# [TEXT SECTION]
━━━

Next: Ideas of the fuzzy Up: Introduction to fuzzy techniques Previous: Crisp and fuzzy logic   Contents

# Why use fuzzy logic for control ?

Controlling a system means that some characteristics of this system are monitored, and, depending on the values of these characteristics, different controls are applied. An algorithm that transforms sensor inputs into corresponding control values is called a control strategy. The previous chapters deal with the traditional approach of control systems design that consists of the following:

• First, one tries to to describe the behaviour of the system in precise mathematical terms, i.e., one comes up with the exact model of the system.

• Second, one tries to describe in precise terms what one wants to achieve. One wants the control that is the best in the sense of some criterion.

━━━

# [MATERIAL]
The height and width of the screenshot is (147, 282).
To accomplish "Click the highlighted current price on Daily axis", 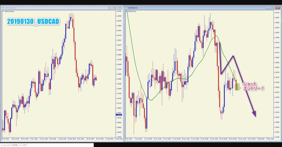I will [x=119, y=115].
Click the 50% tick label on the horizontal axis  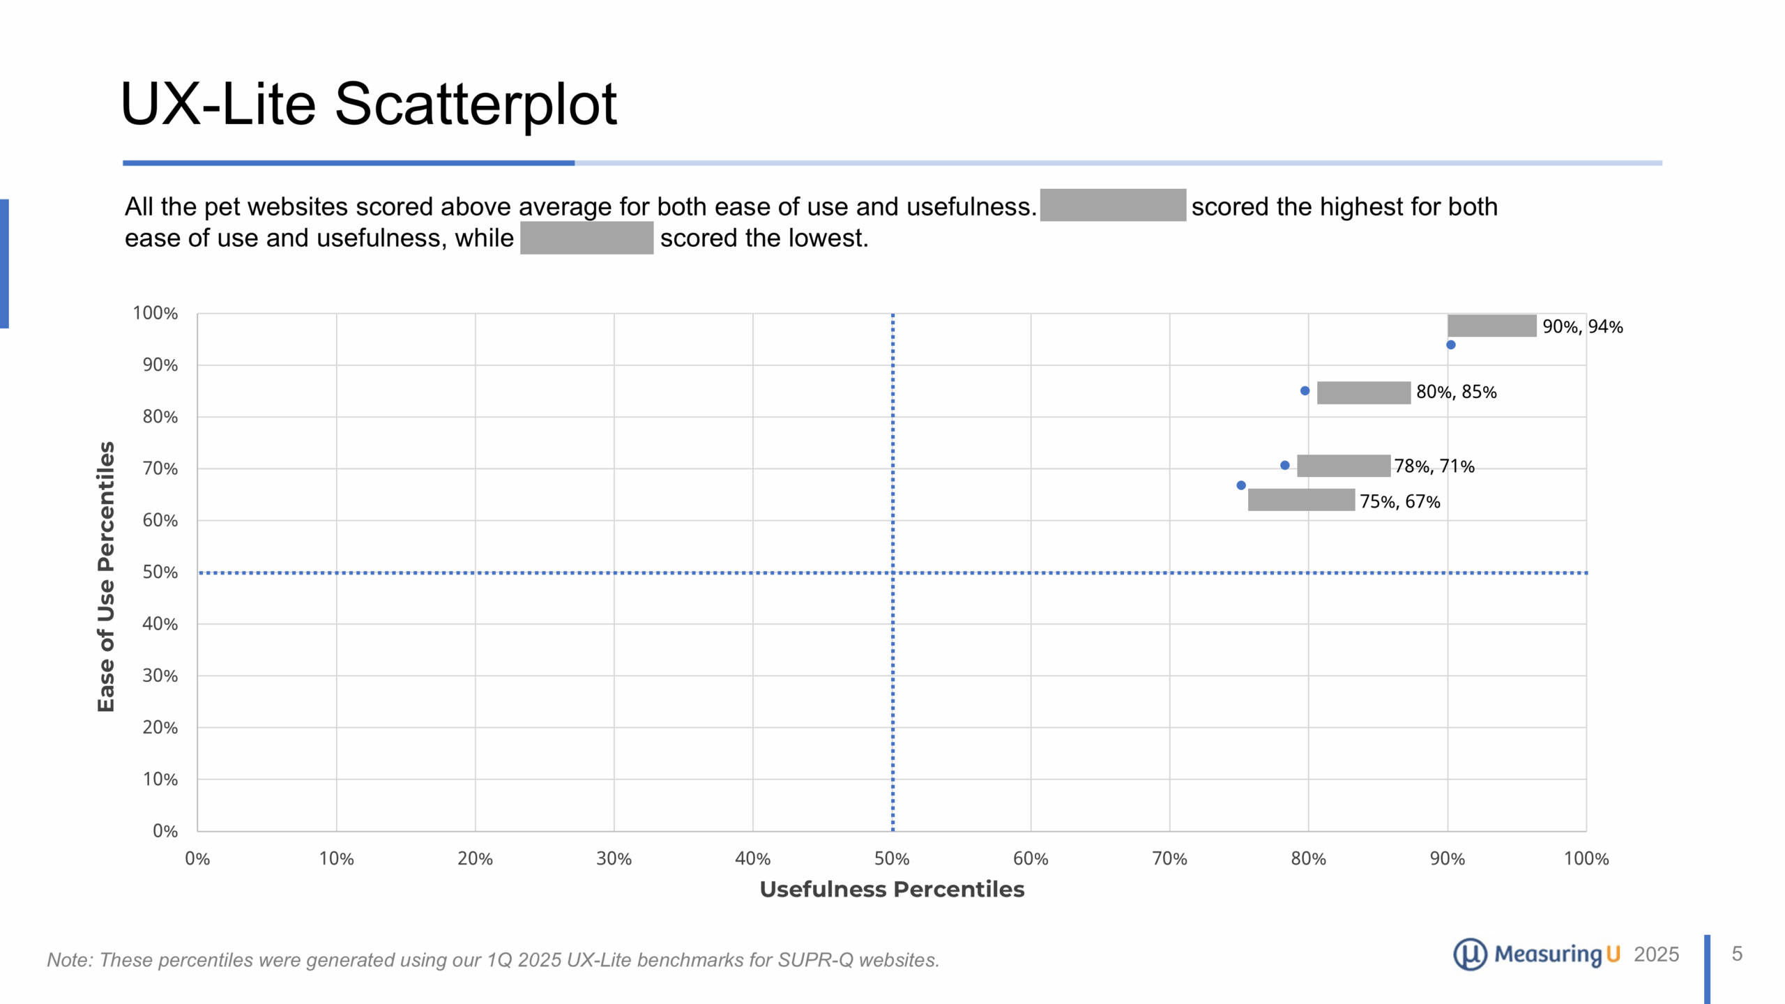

━━━

# [WRITTEN EXERCISE 1]
In the section on using fuzzy logic for control, what is an algorithm that transforms sensor inputs into corresponding control values called?
# [WRITTEN EXERCISE 2]
Translate this sentence from the fuzzy logic control section into Spanish: "Controlling a system means that some characteristics of this system are monitored, and, depending on the values of these characteristics, different controls are applied."
# [WRITTEN EXERCISE 3]
Pick up the section on using fuzzy logic for control at its last sentence and write the next part.

# [RESPONSE 1]
A control strategy.

# [RESPONSE 2]
Controlar un sistema significa que se monitorean algunas características de este sistema y, según los valores de estas características, se aplican distintos controles.

# [RESPONSE 3]
• Now that the controlled system is described in precise mathematical terms, and the objective function is described in the same manner, it can be determined for each control strategy and for each initial state how exactly the system will change and what the resulting value of the control will be. The main goal is then to find the control strategy for which the resulting value of the objective function is the largest possible one. This is a well-defined mathematical optimisation problem, and traditional control theory has developed many methods for solving this problem and designing the corresponding control strategies.
Traditional control theory has many important applications. There are, however, practical cases when this theory is not applicable. Indeed, to apply the traditional control theory, one must
• know the model of the controlled system,
• know the objective function formulated in precise terms, and
• be able to solve the corresponding mathematical design problem.
If one of these conditions is not satisfied, then traditional control methodology is not applicable, as in the following cases:

• Sometimes, the model and the objective function is known, but the design problem cannot be solved. This is when the design problem is very complicated, time consuming or when the problem is new and algorithms for solving it have not yet been developed. For example, parking a car is an example of a problem that traditional control theory has not considered until recently.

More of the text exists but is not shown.